Даже отдаленно они не были похожи на людей. Некоторые оказались огромными: например, гибрид паука, чьи ноги украшали разноцветные шипы, а над грудной клеткой возвышалась женская голова; или позвоночник с пришитой к нему сотней рук, словно в подражание конечностям многоножки, на обоих концах которого щелкали зубастые пасти. Другие заплаточники были маленькими, похожими на безумных крабов или угрей с кукольными головами. Но каким бы ни был их размер и форма, все они обладали неукротимой яростью. Они визжали, ревели и стрекотали, отравляя воздух своими ругательствами.
Кажется, у них не было ни лидера, ни стратегии нападения. Через несколько секунд палуба Полыни оказалась залита грязью и кровью.
Финнеган сражался у рубки, с каждым шагом выкрикивая имя Кэнди. Ответа не было, как не было видно и ее самой. Он схватил круглого растрепанного заплаточника, который висел вниз головой на перекладине, плюясь в тех, кто находился внизу, и прижал лезвие меча к шву на его горле.
— Где леди? — требовательно спросил он.
Создание хихикнуло, точно восторженная гиена. Финнеган вдавил клинок в тело заплаточника. Из разрыва выплеснулась тонкая струйка грязи Тодо.
— Отвечай, мразь, — сказал он. — Или поможешь, или я тебя покромсаю на заплатки. Куда Захолуст увел девочку?
Создание плюнуло в него. Финнеган стер с лица отвратительный плевок и вонзил свой кинжал чуть глубже. Из заплаточника полилась грязь.
— Ладно! Ладно! — отвечал он. — Ее увели вниз. Но ты ее не спасешь.

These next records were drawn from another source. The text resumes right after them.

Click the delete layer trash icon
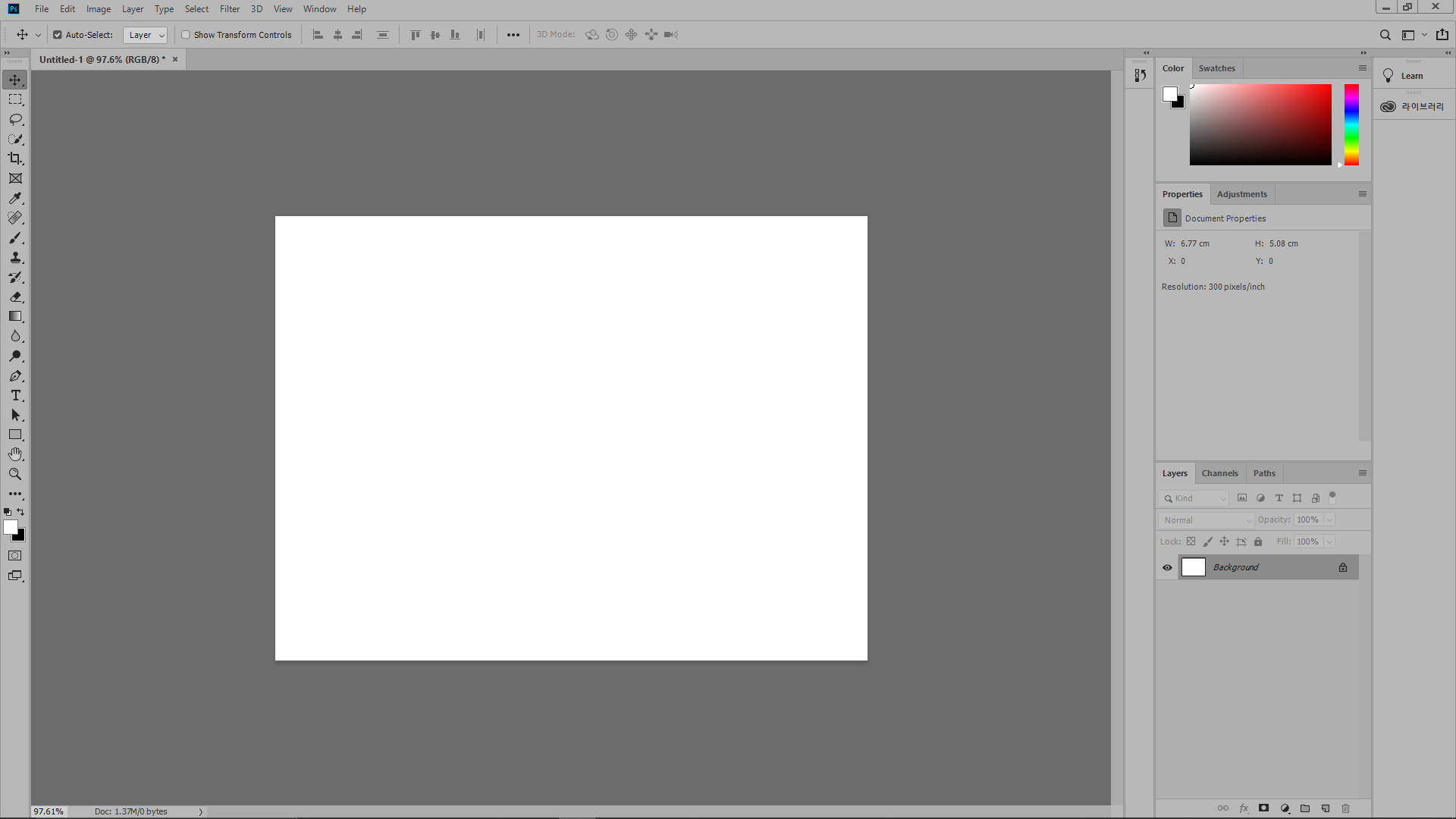The image size is (1456, 819). 1346,808
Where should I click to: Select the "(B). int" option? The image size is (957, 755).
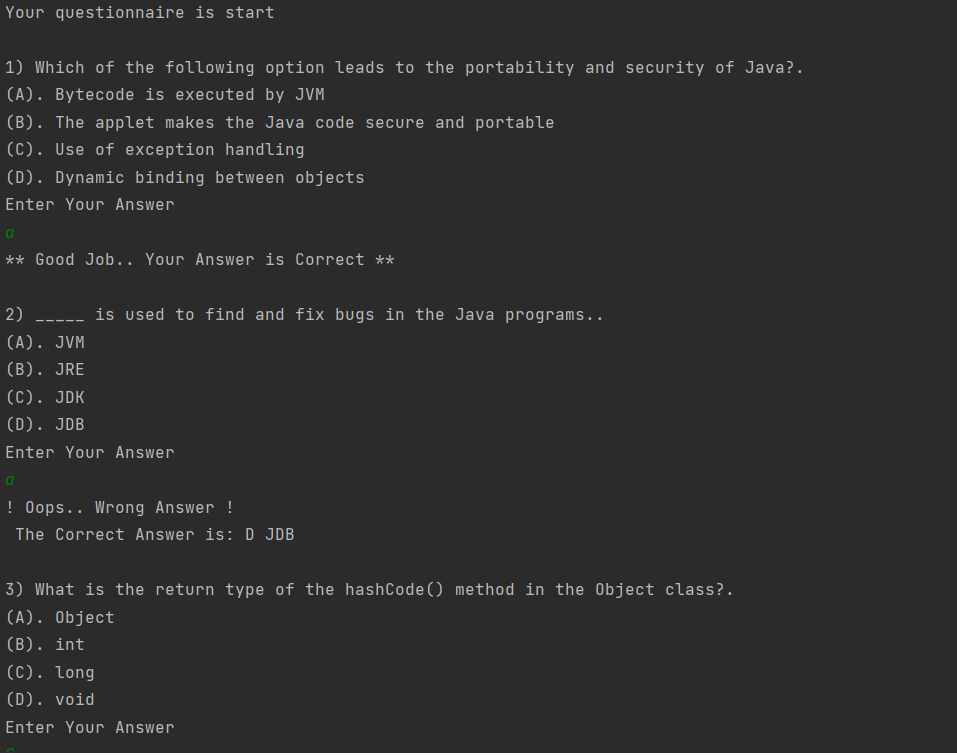point(45,645)
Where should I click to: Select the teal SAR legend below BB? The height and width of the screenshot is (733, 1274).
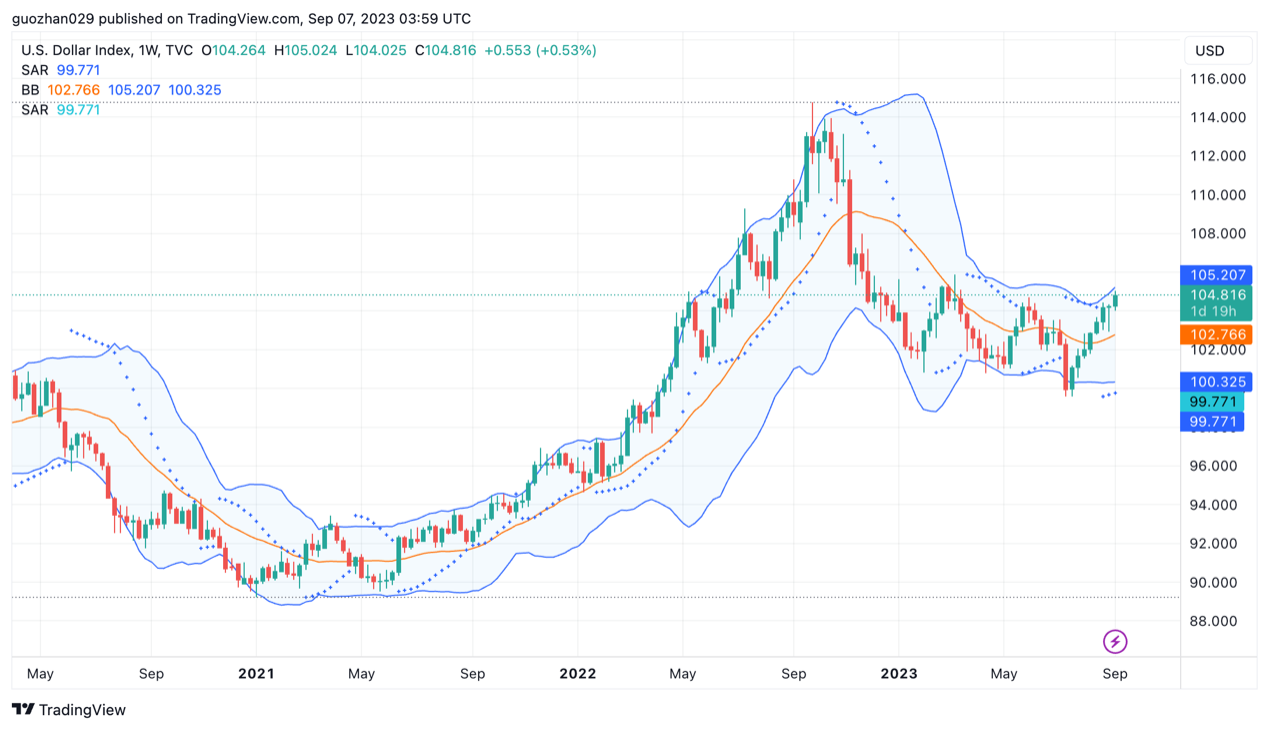(x=35, y=110)
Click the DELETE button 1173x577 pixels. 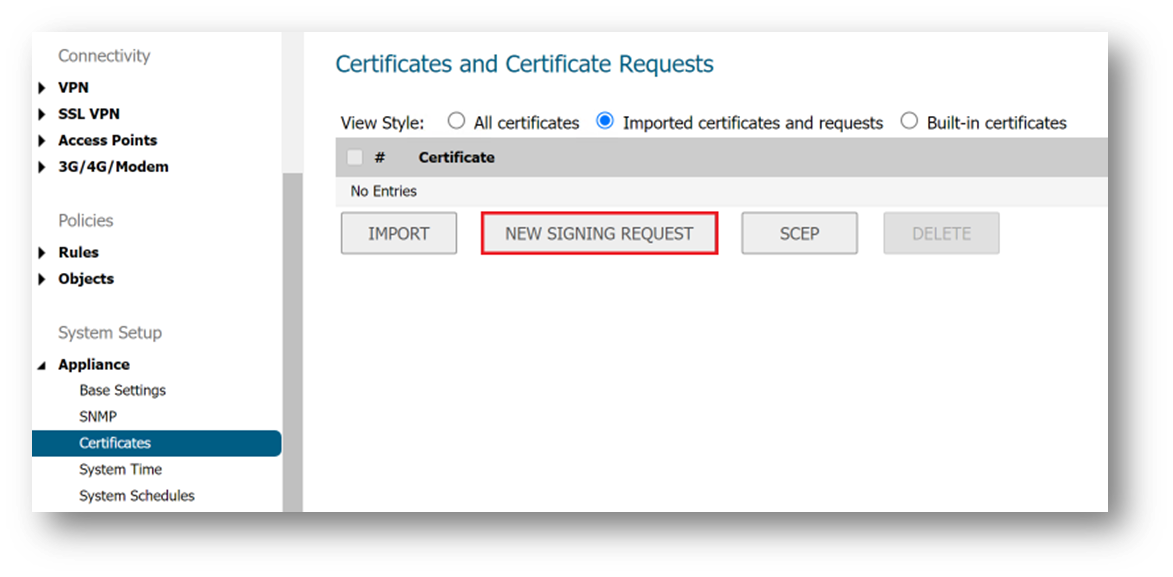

Финнеган убрал меч и повернулся к заплаточнику спиной, однако заметил, что тот вытаскивает из кармана нож, и одним круговым движением снес ему голову. Та ударилась о палубу, продолжая хихикать, и покатилась к ногам Женевы и женщины-паука, сражавшихся неподалеку. Макбоб, Том и До-До дрались с четырьмя врагами, головы которых находились на уровне их животов. Тем временем Хват вскарабкался на мачту, где бился с трехрогим чудищем; свисая с фока и вцепившись клешнями в парус, оно пыталось ударить братьев ядовитым хвостом.
Всем приходилось непросто, но в самой большой опасности оказался Шалопуто. Как только он ступил на палубу, его окружили несколько швей Бабули Ветоши. Вытащив смертоносные иглы, они оттеснили его в угол.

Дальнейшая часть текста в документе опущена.